Drei Szenarien für die Zukunft: Die Nachhaltigkeitsstudie zur Mobilität in Baden-Württemberg gibt es bei der BW Stiftung zum Herunterladen. (Bild: Baden-Württemberg Stiftung)
- Das erste Szenario geht von einem gegenüber heute kaum veränderten Mobilitätsverhalten der Menschen aus: Die überwiegende Mehrheit nutzt nach wie vor eigene Autos, die in Zukunft allerdings autonom, und angetrieben von einem Elektromotor unterwegs sein werden. Nachteil dieses Szenarios: Nach wie vor werden Energie- und Flächenverbrauch in den Städten enorm sein.
- Das zweite Szenario geht von neuen Geschäftsmodellen aus, die durch die Digitalisierung möglich geworden sind. In diesem Modell nutzen Menschen zwar weiterhin Autos, schaffen sich aber selbst keine mehr an, sondern kombinieren Carsharing mit öffentlichen Verkehrsmitteln. In diesem Szenario sinkt der Platzbedarf für Autos und Verkehr, ehemalige Verkehrsflächen können anders genutzt werden, was insbesondere in Innenstädten mehr Lebensqualität verspricht.
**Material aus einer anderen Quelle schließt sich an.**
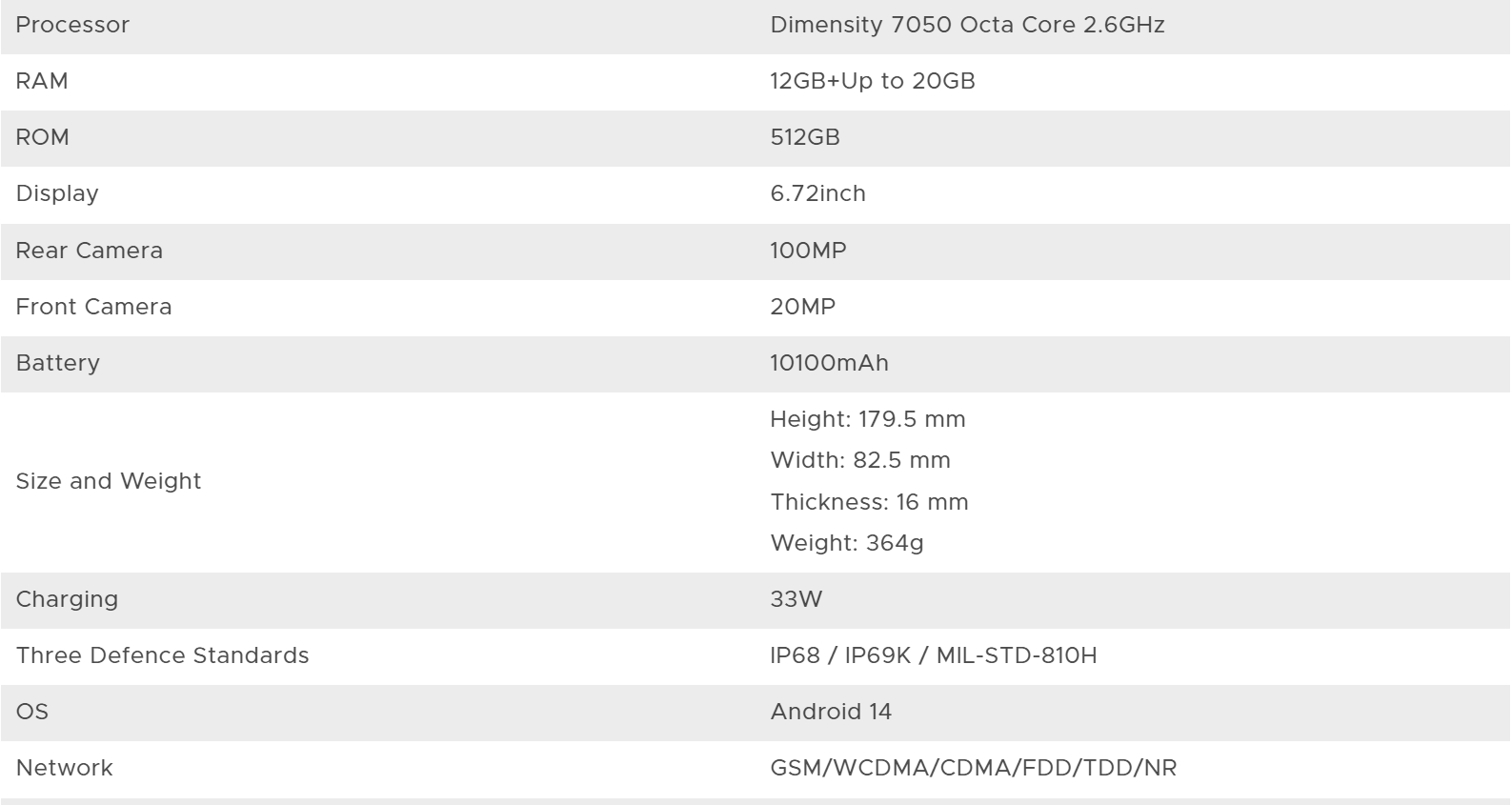Click the 33W charging value
1512x805 pixels.
(x=796, y=599)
- Das dritte Szenario setzt voraus, dass ein immer größerer Anteil der Bevölkerung einen bewussteren Lebensstil pflegt. In diesem Szenario sind die zurückzulegenden Strecken insgesamt kürzer, weil Wohnen, Freizeit und Arbeit in einem engen Umfeld stattfinden. Für kurze Strecken nutzen Menschen Fahrräder oder gehen zu Fuß, längere Strecken legen sie in Bussen oder per Bahn zurück. In dieser völlig neuen Mobilitätskultur gehört das Teilen von Fahrzeugen zur Normalität, private Pkw sind praktisch überflüssig geworden.
Motorisierungsrate (Pkw in % der Einwohnerzahl), 2010–2050 (NIM = Szenario „Neue Individualmobilität“, NDL = Szenario „Neue Dienstleistungen“, NMK = Szenario „Neue Mobilitätskultur“). (Bild: Baden-Württemberg Stiftung)
Wie nachhaltig sind die Szenarien?
Die anschließende Analyse der Szenarien auf Nachhaltigkeit kommt allerdings zu ernüchternden Resultaten: Zwar lassen sich die Nachhaltigkeitsziele mit dem dritten Szenario „Neue Mobilitätskultur“ in ihrer Gesamtheit am ehesten erreichen, allerdings sind dann die Einbußen in Sachen Umsatz und Beschäftigung am größten. Insgesamt sehen die Forscher kein Szenario, in dem es nicht zumindest in geringerem Maß zu solchen Einbußen kommt. Einschneidende Veränderungen in der Automobilindustrie und den angrenzenden Wirtschaftszweigen sind nach Ansicht der Studienautoren unvermeidbar. Sich ändernde Markt- und Standortanteile, die Abhängigkeit von globalen Entwicklungen des Absatzmarktes, die Entwicklung der Produktivität und der Einfluss von technischen Entwicklungen wie der Elektromobilität und des automatisierten Fahrens tragen ihren Teil dazu bei.
Schwarz auf Weiß
Dieser Beitrag erschien zuerst in unserer Magazinreihe „IT-Unternehmen aus der Region stellen sich vor“. Einen Überblick mit freien Download-Links zu sämtlichen bereits verfügbaren Einzelheften bekommen Sie online im Pressezentrum des MittelstandsWiki.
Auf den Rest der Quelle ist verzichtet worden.